Because of the Riemann integral theory, we know that $\int_{[1,+\infty]}\frac{1}{x}=\lim_{M \rightarrow +\infty}\ln(M) $ and so $\frac{1}{x}$ is not improperly R-integrable in this sense. With another argument, one can show that this holds also with Lebesgue measure.
But, in a naive sense, are there arguments for the improper integrability of $\frac{1}{x}, x \in [1,+\infty]$?
For example (take in mind that this is a naive argument):
I can take the following intervals in $\mathbb{R}^2$: Let $a_n:=\sum_{i=1}^{n} \frac{1}{i}, n >0$ and let $A_n:=[a_n,a_{n+1}]\times [0,\frac{1}{n}] \subset\mathbb{R}^2$. Now, $\cup_n A_n \supset \Gamma(\frac{1}{x}), x\in[1,+\infty]$ (i.e. the area under the graph of $\frac{1}{x}$), and the $A_n$ are disjoint (except for a set of (naive-)"measure" zero in $\mathbb{R}^2$) and so I am naturally led to say that $|\cup A_n|= \sum_n |A_n| = \sum_n (a_{n+1}-a_n)(\frac{1}{n})=\sum_n(\sum_i^{n+1}\frac{1}{i}-\sum_i^n\frac{1}{i})(\frac{1}{n})=\sum_n \frac{1}{n(n+1)}$ which is convergent.
Now, because of the monotonicity of this naive-measure, I would say that $\Gamma(\frac{1}{x})$ is finite.
I know that my argument is wrong somehow, but I neither can't see why nor relates this reasoning to the Riemann measure or the Lebesgue one. Can someone help me clarifying this situation which seems legit in a naive sense, but formally it is not the case?

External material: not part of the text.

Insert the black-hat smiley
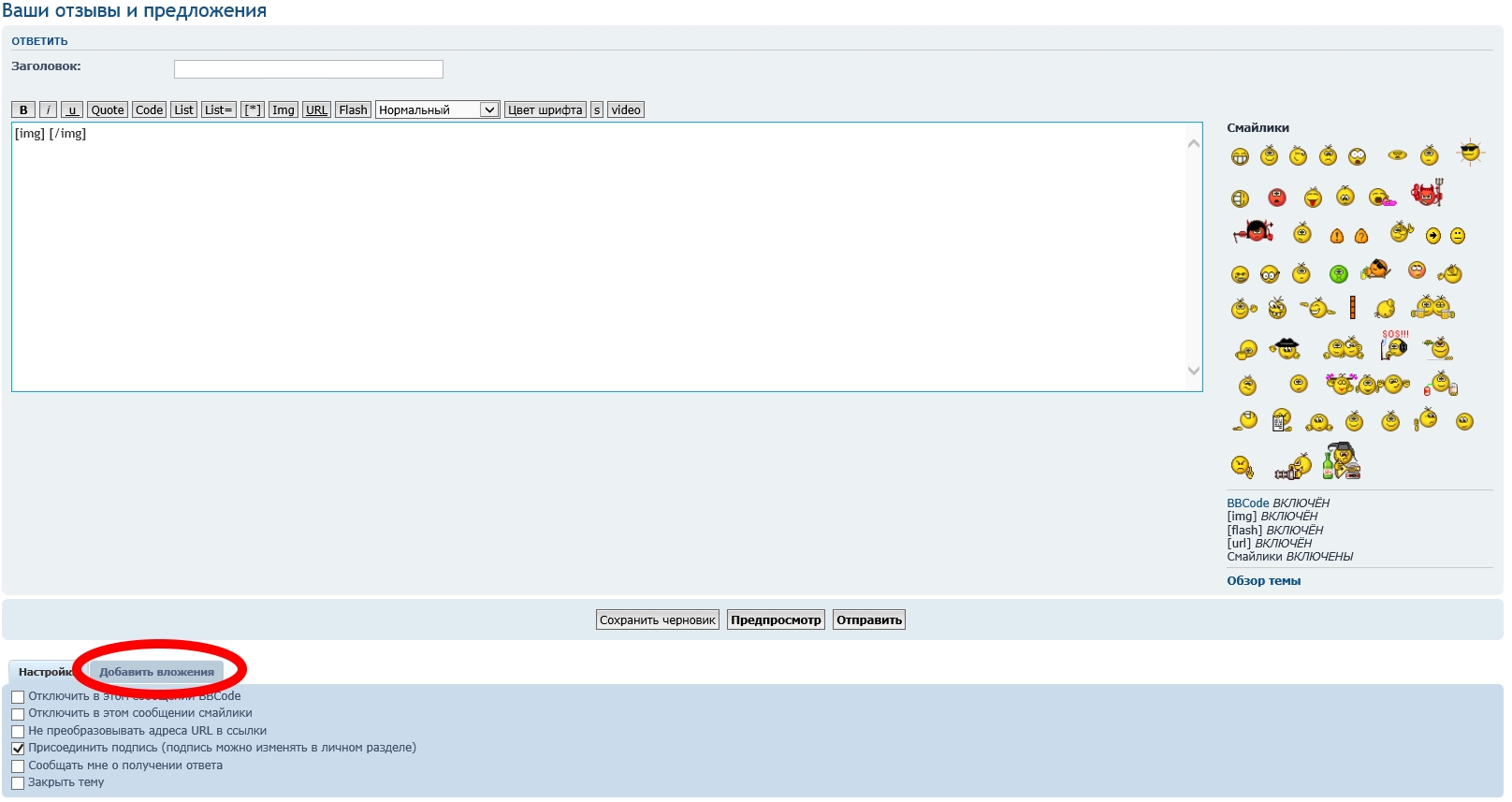This screenshot has width=1512, height=802. (1286, 348)

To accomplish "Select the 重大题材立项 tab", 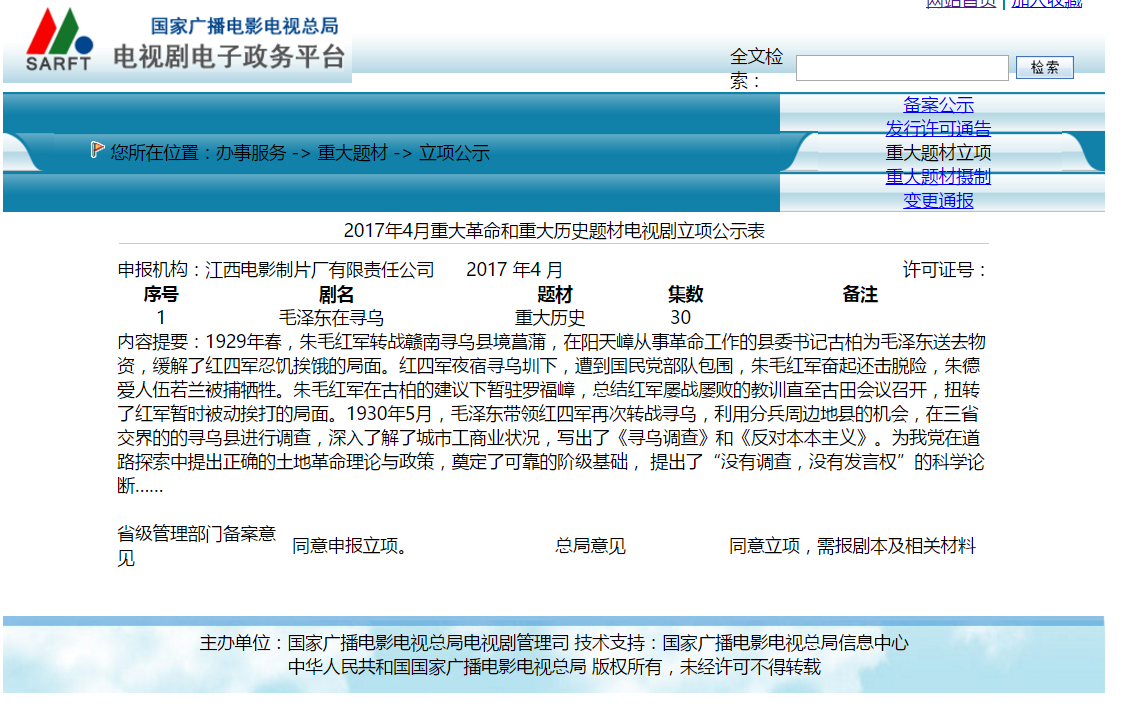I will click(x=938, y=153).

To illustrate LeBtz's comments: If we set $$ a_{n} = \sum_{i=1}^{n} \frac{1}{i} \sim \log n, $$ the shaded gray rectangles are the first hundred of $[a_{n}, a_{n+1}] \times [0, \frac{1}{n}]$, while the blue rectangles are the first six of $[n, n + 1] \times [0, \frac{1}{n}]$, relevant because if their total area were finite, the improper integral of the reciprocal function would be finite.
By contrast, the finiteness of the total area of the shaded rectangles has no bearing on the finiteness of the area under the graph, since the heights of the gray rectangles drop off exponentially with their horizontal position (i.e., like $\frac{1}{n}$ at position $\sim \log n$).